I reminded him he had made me promise I wouldn’t give him change on another large note.
He pleaded and my supervisor came over. The supervisor said something like, ‘‘the customer is always right, so break the note’’.
I suggested the customer was right the first time. We argued the toss and I was shown the door.
We could say that this old bloke was perhaps lonely and couldn’t control the gambling urge and lost his pension each week to the machines rather than pay his bills and buy nourishing food.
We could say that - but it isn’t the whole story. The 200,000 problem gamblers, research shows, are victim of machines designed to create addictions.
Problem gamblers lose around $4.7 billion a year. Overall, around $11 billion is lost each year.

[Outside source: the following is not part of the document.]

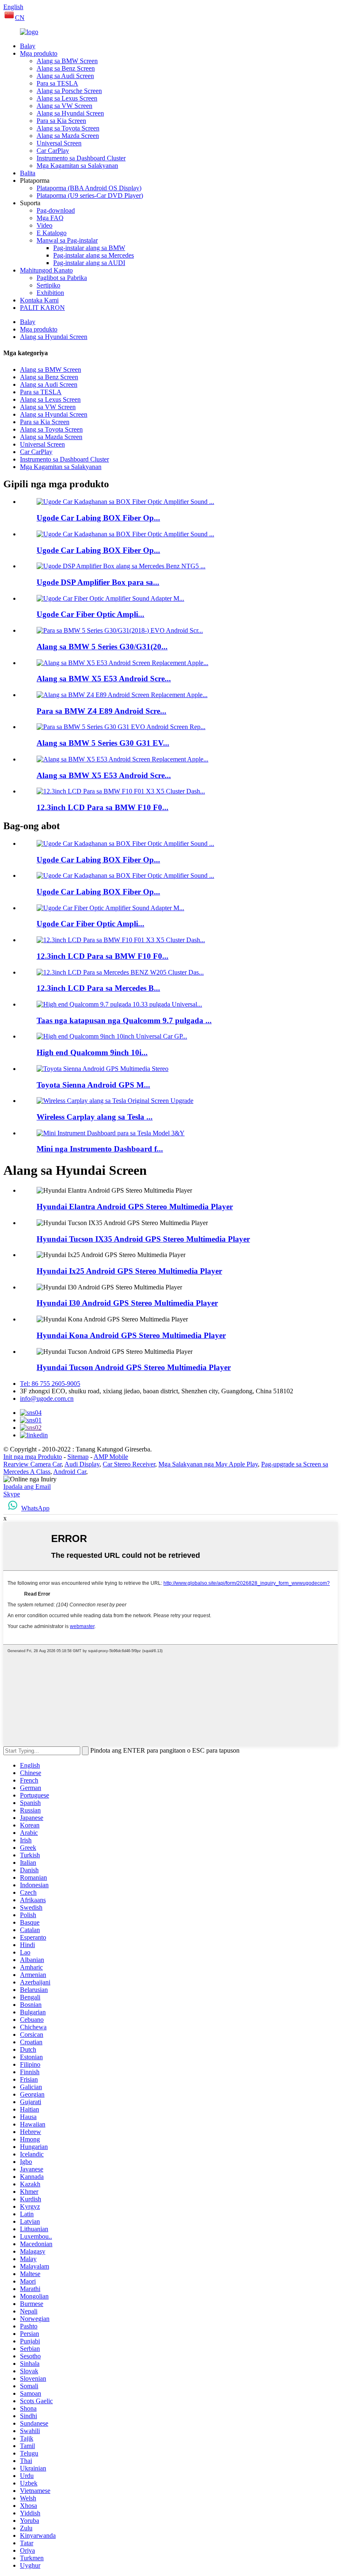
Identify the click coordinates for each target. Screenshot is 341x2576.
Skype (11, 1494)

Research shows that when the poker machine game has just one symbol missing suggesting ‘‘a near win’’ and the bells are ringing, lights are flashing, icons are moving across the screen, most people feel the possibilities of winning through their racing heart and sweaty palms. When this happens the machine has done what it was designed to do.
Many simultaneous bets that are part of one poker machine game can include small wins, but here’s the crunch: despite there being an overall loss, many players have a sense of winning.

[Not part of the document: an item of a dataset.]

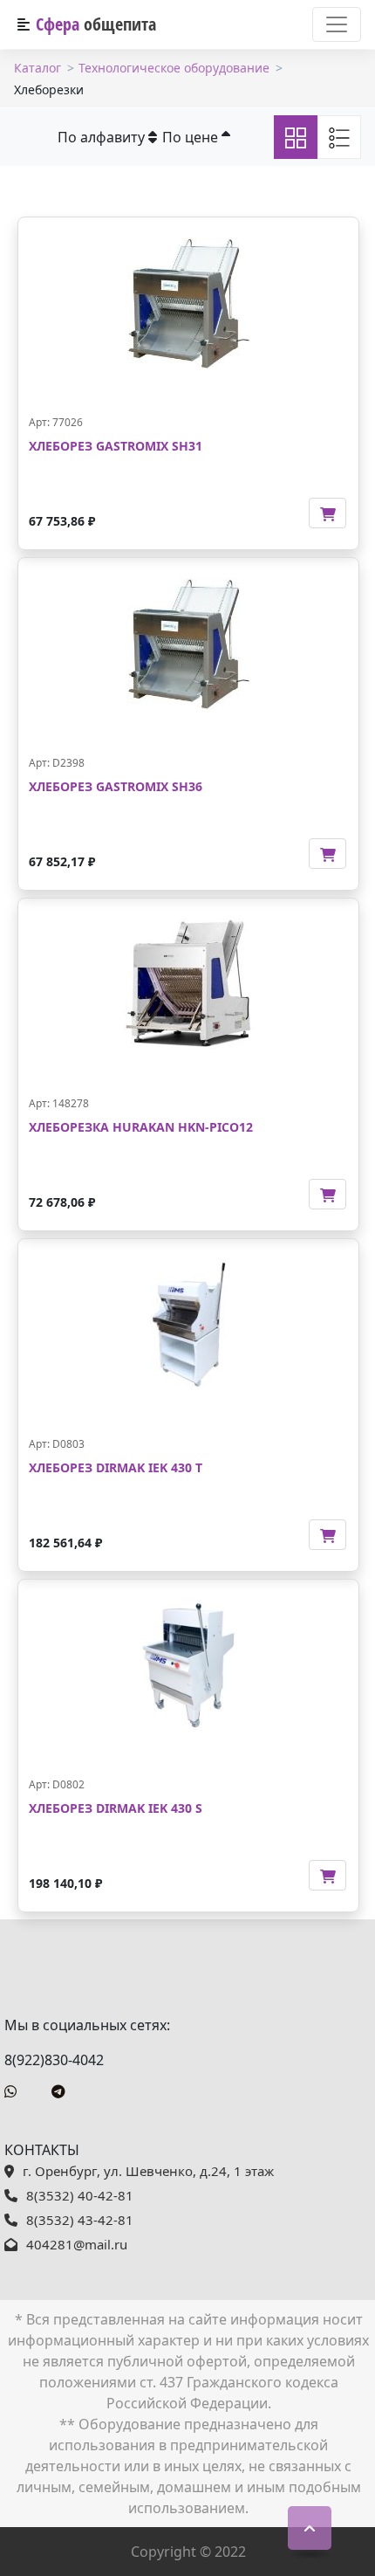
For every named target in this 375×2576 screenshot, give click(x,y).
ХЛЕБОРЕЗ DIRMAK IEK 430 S (115, 1808)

The ‘‘near misses’’ and small wins create the excitement that is addictive.
That in turn reinforces the urge to keep trying to win again, according to Canadian academic Professor Kevin Harrigan.
When you combine this onslaught of ‘‘almost winning’’ stimulation with high bet/high payout machines and the potential for 350 bets in half an hour, little wonder the gambler’s brain and body responses are in high arousal and logic leaves the room.
A well-implemented pre-commitment scheme sounds a sensible way to assist people manage their spending and, in cases of addiction, to curb their losses or change their behaviour.
Pre-commitment, along with other useful strategies, could make real inroads on a problem that is reportedly on the rise.
Between 2008 and 2010, Australians stole at least $77million to feed gambling addictions. Poker machines featured prominently in how people lost this money.
Gambling-related suicide has devastating effects on families, colleagues and communities.
Experts have pointed to a variety of ways to help gambling addicts as well as the thousands of regular gamblers who could go down that tragic path.
It’s time for self-interest and profit to be put to the side so that when people need help - like the elderly gent I encountered - they get it. Lives may depend on it.